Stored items
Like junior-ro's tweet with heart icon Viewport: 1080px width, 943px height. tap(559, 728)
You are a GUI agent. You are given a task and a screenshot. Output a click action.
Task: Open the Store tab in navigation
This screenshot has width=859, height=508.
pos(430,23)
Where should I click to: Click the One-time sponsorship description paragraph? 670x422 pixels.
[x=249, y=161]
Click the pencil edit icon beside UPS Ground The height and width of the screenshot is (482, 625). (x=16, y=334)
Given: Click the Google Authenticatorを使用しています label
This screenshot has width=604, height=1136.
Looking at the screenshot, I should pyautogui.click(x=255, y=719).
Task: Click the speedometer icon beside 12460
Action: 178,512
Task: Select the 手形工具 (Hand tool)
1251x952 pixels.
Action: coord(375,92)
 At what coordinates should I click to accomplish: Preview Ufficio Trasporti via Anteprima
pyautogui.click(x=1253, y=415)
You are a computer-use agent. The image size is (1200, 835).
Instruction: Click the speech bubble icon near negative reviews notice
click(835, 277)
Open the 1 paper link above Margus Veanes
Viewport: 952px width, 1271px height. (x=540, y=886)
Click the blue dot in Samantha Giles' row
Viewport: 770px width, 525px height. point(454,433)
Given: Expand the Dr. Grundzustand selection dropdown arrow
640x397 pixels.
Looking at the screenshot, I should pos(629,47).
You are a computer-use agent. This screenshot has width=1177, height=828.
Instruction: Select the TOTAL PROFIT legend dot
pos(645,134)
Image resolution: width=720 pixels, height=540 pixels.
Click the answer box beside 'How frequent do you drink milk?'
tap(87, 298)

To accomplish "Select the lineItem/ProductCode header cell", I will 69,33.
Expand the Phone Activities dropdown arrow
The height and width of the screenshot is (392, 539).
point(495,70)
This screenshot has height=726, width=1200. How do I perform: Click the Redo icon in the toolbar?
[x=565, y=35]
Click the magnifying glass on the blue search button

**About this exercise:**
Show me every line of the entries above that holds "computer".

**Answer to this exercise:**
You are a computer-use agent. The image size is (1200, 835).
You are a computer-use agent. This screenshot has width=1177, height=828.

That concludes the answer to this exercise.